Tasks for this exercise
a: In the abstract on trilobite origins, who was the first to be troubled by the sudden appearance of trilobites in the fossil record?
b: Continue the abstract on trilobite origins from its last sentence.

Exercise passage
GSA Connects 2023 Meeting in Pittsburgh, Pennsylvania

Paper No. 197-4
Presentation Time: 2:25 PM

TESTING THE LIMIT: SIMULATING TRILOBITE EVOLUTIONARY ORIGINS UNDER THE FOSSILIZED BIRTH-DEATH PROCESS


NIKOLIC, Mark, Division of Paleontology, Richard Gilder Graduate School at the American Museum of Natural History, American Museum of Natural History, Central Park West at 79th St, New York City, NY 10024, HOPKINS, Melanie J., Division of Paleontology (Invertebrates), American Museum of Natural History, Central Park West at 79th St, New York, NY 10024-5192 and WARNOCK, Rachel C.M., GeoZentrum Nordbayern, Friedrich-Alexander Universität Erlangen-Nürnberg, Erlangen, 91054, Germany

Trilobites are an icon of the ‘Cambrian Explosion’, and their sudden first-appearance around 521 mya signifies the provisional boundary between the Terreneuvian and the Cambrian Series 2. Yet, a consensus on the timing of their evolutionary origins has remained elusive. Darwin was the first to be troubled by the sudden appearance of trilobites in the fossil record. He posited that the incompleteness of the fossil record can provide for a protracted, cryptic evolutionary history. In the present, two main hypotheses have arisen to reconcile evolutionary theory with the current state of the trilobite fossil record. The first, based on a Bayesian phylogenetic tip-dated analyses (and morphological clock estimates), conservatively estimates the age of trilobite origin near the base of the Cambrian, ca. 541 mya. This also implies that trilobites had homogenous rates of evolution throughout the Cambrian. The second suggests that the fossil record is a relatively accurate representation of trilobite evolutionary history, and that they had a burst of rapid evolution around their first-appearance (ca. 521 mya), before swiftly settling to background rates.

Extracted entries

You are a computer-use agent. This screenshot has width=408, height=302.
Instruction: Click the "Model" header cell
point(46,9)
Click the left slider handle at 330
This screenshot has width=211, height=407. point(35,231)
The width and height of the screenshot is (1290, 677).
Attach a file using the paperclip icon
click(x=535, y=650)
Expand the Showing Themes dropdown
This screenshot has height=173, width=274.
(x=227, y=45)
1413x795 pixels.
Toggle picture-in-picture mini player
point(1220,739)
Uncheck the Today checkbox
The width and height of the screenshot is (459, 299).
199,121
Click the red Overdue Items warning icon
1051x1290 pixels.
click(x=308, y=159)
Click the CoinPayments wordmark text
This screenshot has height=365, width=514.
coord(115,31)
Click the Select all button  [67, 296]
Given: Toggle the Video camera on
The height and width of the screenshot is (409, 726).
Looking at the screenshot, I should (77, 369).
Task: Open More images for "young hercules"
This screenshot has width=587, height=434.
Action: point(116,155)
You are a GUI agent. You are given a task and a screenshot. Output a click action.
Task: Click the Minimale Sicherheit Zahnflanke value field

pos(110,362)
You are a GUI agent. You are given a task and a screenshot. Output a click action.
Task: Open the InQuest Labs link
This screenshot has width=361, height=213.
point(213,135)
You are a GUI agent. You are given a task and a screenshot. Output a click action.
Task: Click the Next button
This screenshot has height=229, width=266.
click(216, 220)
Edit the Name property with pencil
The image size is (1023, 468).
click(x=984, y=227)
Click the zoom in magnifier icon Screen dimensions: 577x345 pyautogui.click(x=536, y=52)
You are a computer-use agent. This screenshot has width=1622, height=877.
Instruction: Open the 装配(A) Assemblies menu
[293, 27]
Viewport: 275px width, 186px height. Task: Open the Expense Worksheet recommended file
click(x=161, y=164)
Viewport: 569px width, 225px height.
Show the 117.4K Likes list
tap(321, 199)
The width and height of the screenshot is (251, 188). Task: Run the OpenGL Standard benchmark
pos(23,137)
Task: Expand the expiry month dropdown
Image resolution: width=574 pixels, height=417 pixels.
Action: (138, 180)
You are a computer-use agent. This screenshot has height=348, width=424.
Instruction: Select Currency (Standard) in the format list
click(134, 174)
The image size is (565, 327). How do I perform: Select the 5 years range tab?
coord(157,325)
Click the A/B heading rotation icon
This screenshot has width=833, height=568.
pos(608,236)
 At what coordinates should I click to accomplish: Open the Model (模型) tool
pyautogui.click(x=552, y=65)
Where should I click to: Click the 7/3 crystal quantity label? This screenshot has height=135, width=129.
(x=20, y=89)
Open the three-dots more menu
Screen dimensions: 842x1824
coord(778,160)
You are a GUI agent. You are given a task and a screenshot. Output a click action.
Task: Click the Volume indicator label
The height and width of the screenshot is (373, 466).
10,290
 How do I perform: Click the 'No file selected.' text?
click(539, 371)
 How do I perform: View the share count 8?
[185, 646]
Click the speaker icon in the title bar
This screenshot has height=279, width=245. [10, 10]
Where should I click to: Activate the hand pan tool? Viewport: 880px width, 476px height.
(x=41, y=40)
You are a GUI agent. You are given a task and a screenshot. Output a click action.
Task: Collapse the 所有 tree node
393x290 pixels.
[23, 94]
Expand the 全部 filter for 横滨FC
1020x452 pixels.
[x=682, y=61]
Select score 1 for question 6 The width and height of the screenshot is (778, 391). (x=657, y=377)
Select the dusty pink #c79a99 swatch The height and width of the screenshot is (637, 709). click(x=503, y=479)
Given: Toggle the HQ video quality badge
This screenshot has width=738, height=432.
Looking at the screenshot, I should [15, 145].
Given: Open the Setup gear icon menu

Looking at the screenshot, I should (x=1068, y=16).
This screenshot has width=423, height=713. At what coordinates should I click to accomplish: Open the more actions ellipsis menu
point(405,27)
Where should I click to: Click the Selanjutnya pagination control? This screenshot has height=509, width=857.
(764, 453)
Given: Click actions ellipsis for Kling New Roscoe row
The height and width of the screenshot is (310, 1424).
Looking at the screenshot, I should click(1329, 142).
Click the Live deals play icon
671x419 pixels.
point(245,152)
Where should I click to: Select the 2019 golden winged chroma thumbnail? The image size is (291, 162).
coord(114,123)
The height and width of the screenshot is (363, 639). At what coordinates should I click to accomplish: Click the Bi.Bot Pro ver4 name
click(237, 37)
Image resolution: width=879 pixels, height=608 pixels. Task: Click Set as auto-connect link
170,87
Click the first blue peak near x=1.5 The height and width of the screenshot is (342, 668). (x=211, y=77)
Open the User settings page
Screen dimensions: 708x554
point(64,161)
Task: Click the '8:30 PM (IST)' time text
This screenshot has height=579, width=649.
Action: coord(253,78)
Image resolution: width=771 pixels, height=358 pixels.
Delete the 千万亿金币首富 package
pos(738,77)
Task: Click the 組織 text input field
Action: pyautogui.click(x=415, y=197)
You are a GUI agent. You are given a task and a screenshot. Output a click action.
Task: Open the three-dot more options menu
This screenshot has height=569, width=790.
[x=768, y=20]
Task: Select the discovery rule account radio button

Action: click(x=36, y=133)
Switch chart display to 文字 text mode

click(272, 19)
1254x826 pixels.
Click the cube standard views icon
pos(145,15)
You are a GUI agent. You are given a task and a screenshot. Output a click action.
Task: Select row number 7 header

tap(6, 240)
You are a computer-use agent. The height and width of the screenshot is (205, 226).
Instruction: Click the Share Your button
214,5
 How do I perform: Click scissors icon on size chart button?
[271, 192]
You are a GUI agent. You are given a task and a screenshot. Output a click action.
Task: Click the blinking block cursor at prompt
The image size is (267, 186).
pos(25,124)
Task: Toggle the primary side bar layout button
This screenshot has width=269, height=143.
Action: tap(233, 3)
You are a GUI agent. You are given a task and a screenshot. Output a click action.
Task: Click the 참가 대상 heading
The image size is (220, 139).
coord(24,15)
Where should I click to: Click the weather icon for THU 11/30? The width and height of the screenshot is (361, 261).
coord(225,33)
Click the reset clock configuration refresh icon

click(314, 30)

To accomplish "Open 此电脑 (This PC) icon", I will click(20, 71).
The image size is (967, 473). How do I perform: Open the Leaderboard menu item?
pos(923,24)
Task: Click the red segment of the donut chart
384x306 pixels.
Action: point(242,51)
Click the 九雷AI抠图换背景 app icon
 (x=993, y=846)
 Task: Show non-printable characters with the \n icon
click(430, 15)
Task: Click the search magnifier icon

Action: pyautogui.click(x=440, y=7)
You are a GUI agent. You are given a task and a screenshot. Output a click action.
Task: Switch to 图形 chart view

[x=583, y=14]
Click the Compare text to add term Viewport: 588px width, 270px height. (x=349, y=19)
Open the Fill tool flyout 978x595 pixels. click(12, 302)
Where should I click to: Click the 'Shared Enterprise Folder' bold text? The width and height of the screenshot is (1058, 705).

Answer set
a: Darwin.

b:
What are the limits of the current state of the trilobite fossil record and what can methodological advancements tell us about the timing of trilobite origin? Here we address this question using simulations under the fossilized birth-death process. We constrain diversification and turnover parameters for the process with estimates from data from the Paleobiology Database for Cambrian trilobites. In altering these parameters and allowing for rate variation, we explore the different hypothesized diversification scenarios. We alter the sampling rate parameter to allow variation through time and explore the effect of potentially sampling Terreneuvian trilobites, as well as the lack of known Early Cambrian Lagerstätten. These simulations provide important insight into the extent with which we can answer questions about trilobite origins and the Cambrian Explosion as a whole with current methods and the fossil record.